▶ **TO DO**:
Begin with the line containing "筋肉の収縮と神経の関係（２）；運動を企画する・記憶する〜運動を科楽する：第２章（６） (121, 1951)" and copy every line after it to the end of the entries, exactly, leaving out the lines before it.

▶ **INPUT DATA**:
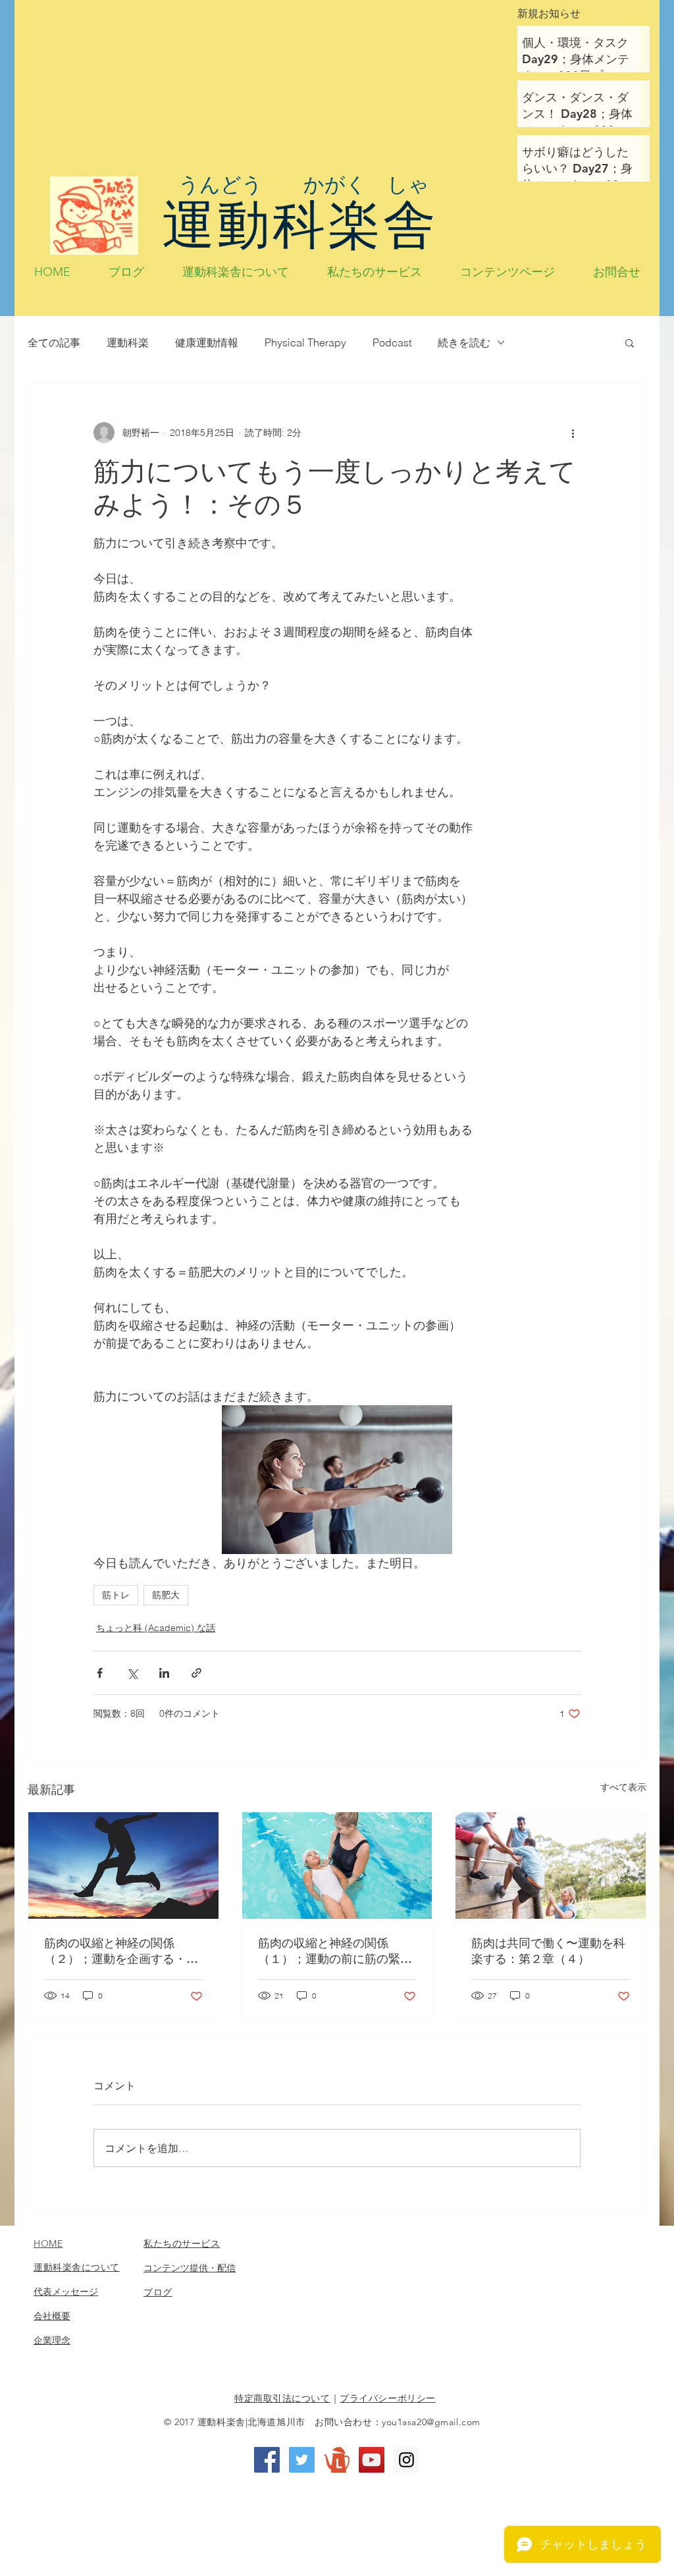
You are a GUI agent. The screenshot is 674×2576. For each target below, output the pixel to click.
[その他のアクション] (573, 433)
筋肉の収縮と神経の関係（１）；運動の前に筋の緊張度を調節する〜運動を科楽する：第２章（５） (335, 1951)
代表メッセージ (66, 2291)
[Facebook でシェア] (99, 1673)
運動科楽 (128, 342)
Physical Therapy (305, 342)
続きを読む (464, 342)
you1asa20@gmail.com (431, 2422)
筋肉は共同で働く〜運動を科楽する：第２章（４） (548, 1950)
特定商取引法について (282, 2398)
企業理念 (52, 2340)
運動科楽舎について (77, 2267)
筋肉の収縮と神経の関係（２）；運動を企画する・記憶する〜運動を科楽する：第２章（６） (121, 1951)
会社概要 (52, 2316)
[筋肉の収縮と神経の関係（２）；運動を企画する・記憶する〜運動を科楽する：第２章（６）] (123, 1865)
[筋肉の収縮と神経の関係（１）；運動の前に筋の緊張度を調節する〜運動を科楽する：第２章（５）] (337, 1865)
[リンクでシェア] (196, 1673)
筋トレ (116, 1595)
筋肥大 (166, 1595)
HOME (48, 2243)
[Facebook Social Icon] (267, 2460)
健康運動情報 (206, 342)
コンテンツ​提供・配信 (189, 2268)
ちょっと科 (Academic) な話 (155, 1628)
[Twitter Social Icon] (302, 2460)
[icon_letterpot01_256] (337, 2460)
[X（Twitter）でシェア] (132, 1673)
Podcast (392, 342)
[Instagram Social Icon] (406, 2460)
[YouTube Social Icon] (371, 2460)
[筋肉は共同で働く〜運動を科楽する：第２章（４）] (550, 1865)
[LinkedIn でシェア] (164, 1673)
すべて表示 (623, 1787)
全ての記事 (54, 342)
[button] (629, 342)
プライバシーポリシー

▶ **RESULT FOR THIS EXERCISE**:
筋肉の収縮と神経の関係（２）；運動を企画する・記憶する〜運動を科楽する：第２章（６） (121, 1951)
会社概要 (52, 2316)
[筋肉の収縮と神経の関係（２）；運動を企画する・記憶する〜運動を科楽する：第２章（６）] (123, 1865)
[筋肉の収縮と神経の関係（１）；運動の前に筋の緊張度を調節する〜運動を科楽する：第２章（５）] (337, 1865)
[リンクでシェア] (196, 1673)
筋トレ (116, 1595)
筋肥大 (166, 1595)
HOME (48, 2243)
[Facebook Social Icon] (267, 2460)
健康運動情報 (206, 342)
コンテンツ​提供・配信 (189, 2268)
ちょっと科 (Academic) な話 (155, 1628)
[Twitter Social Icon] (302, 2460)
[icon_letterpot01_256] (337, 2460)
[X（Twitter）でシェア] (132, 1673)
Podcast (392, 342)
[Instagram Social Icon] (406, 2460)
[YouTube Social Icon] (371, 2460)
[筋肉は共同で働く〜運動を科楽する：第２章（４）] (550, 1865)
[LinkedIn でシェア] (164, 1673)
すべて表示 (623, 1787)
全ての記事 (54, 342)
[button] (629, 342)
プライバシーポリシー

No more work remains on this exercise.